## Begin Supplied text

From the day he arrived in 1992 as one of then-CEO Hollis Harris's protégés, Milton has displayed an unstoppable drive and lots of rough edges. His promotion to president in 1999 was messy: Harris's successor, Lamar Durrett, had mishandled a pilots' strike and was reprimanded at the annual meeting. Jean-Jacques Bourgeault, a leading heir apparent, was on vacation; he returned to find Milton in the president's chair. Shortly after, Bourgeault and Durrett left, and Milton ascended to CEO.
Milton's no-nonsense style won plaudits when he outmanoeuvred Gerry Schwartz's Onex Corp. in the late-1999 takeover battle for Air Canada and Canadian Airlines. But the applause subsided when the cost-cutting and layoffs-thousands of them-began. Barely a week after the World Trade Center attacks decimated air travel, Milton practically demanded a $4-billion bailout from Ottawa. He didn't get it, and Liberal sources said Air Canada had been pressing for a $1-billion bailout even before the attack.
Meanwhile, Air Canada reduced the number of its flights, often cancelling them at the last minute if not enough seats were sold. Milton jammed more seats on planes while keeping the same number of staff. He also squeezed Air Canada's unions by using one of the oldest tactics in the book: shifting operations from the existing company to a "new" company. Zip, Jazz and Air Canada's other new discount carriers pay lower wages and benefits than the parent. At Zip, he claims, overall costs per pilot are 30% less, 40% less for flight attendants.
Milton says the layoffs and cuts to management salaries are the toughest decisions he's made. "It's hard to describe how it feels to let people go," he explains, "knowing the impact it has on lives, families and children, but you have to decide with your head and not your heart."
Last March, Milton sent a letter to employees telling them they weren't smiling enough. Pamela Sachs, president of the union representing 8,500 cabin staff, fired back: "It's time to look at the coaches and stop blaming the players."
Lately, however, the coach has been on a winning streak. Air Canada earned $125 million in the third quarter ending Sept. 30, the only major North American carrier to post a profit. Its share price has also climbed, from a low of $2 in 2001 to more than $4 recently. Next destination: the $8 at which the shares debuted way back in 1988.

## End Supplied text

▸ **Set exercise A**:
Put the records from the line containing "This screenshot has width=911, height=576." up to and including the line containing "click(687, 465)" into a Markdown table with the columns Row and Line, leaving out blank lines.
The records bear no relation to the article on Air Canada.

## Begin Dataset content

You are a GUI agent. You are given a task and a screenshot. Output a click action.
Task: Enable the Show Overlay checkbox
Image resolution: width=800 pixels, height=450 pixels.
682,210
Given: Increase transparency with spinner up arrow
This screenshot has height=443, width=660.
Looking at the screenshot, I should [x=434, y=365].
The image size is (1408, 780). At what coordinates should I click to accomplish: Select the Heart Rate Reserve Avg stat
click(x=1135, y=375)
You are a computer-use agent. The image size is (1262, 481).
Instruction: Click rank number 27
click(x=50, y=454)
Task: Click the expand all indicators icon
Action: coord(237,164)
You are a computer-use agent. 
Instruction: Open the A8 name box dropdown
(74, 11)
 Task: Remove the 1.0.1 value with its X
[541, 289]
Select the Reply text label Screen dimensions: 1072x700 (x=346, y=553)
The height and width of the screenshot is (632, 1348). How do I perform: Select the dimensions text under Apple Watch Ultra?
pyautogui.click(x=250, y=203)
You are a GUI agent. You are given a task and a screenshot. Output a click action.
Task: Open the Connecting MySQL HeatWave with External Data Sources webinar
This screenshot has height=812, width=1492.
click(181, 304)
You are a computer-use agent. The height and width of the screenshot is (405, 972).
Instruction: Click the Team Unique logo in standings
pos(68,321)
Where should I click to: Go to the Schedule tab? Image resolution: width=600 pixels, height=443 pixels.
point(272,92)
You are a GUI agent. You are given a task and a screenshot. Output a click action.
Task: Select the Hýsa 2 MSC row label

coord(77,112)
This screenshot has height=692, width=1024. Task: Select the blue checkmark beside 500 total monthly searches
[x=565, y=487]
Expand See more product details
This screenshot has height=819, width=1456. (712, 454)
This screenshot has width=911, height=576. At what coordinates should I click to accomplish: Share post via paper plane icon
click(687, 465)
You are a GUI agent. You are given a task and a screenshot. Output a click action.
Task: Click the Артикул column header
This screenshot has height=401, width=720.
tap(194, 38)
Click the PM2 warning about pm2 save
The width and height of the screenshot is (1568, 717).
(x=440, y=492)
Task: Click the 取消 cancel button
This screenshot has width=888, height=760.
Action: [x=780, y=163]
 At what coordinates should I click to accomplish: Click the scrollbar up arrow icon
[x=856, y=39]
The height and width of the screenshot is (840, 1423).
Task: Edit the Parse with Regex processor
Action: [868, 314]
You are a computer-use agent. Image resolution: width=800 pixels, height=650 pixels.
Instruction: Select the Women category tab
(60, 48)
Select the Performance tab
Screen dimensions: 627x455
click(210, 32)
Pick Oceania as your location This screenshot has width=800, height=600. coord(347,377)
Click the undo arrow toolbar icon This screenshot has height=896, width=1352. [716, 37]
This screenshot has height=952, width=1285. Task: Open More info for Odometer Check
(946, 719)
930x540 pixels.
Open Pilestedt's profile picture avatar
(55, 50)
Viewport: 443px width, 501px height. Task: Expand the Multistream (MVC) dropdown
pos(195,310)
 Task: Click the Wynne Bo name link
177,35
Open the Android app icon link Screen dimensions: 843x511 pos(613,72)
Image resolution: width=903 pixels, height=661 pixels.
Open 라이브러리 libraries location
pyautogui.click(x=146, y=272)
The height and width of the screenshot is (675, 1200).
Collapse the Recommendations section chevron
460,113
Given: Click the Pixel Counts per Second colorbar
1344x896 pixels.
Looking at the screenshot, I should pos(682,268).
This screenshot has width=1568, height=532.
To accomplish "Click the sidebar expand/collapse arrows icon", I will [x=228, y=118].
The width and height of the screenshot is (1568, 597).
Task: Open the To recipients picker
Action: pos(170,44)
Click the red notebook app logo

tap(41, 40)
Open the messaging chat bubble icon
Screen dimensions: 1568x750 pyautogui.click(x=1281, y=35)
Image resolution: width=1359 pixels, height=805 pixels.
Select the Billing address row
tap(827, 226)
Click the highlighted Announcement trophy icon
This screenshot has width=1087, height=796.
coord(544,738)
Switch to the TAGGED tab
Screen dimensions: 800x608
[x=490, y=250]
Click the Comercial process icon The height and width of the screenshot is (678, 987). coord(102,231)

## End Dataset content

▸ **Set exercise B**:
Reproduce the passage of the article on Air Canada from "Milton's no-nonsense style" up to and including "before the attack.", switching "Ottawa" to "the federal government".

▸ **Full output A**:
| Row | Line |
|---|---|
| 1 | This screenshot has width=911, height=576. At what coordinates should I click to accomplish: Share post via paper plane icon |
| 2 | click(687, 465) |

▸ **Full output B**:
Milton's no-nonsense style won plaudits when he outmanoeuvred Gerry Schwartz's Onex Corp. in the late-1999 takeover battle for Air Canada and Canadian Airlines. But the applause subsided when the cost-cutting and layoffs-thousands of them-began. Barely a week after the World Trade Center attacks decimated air travel, Milton practically demanded a $4-billion bailout from the federal government. He didn't get it, and Liberal sources said Air Canada had been pressing for a $1-billion bailout even before the attack.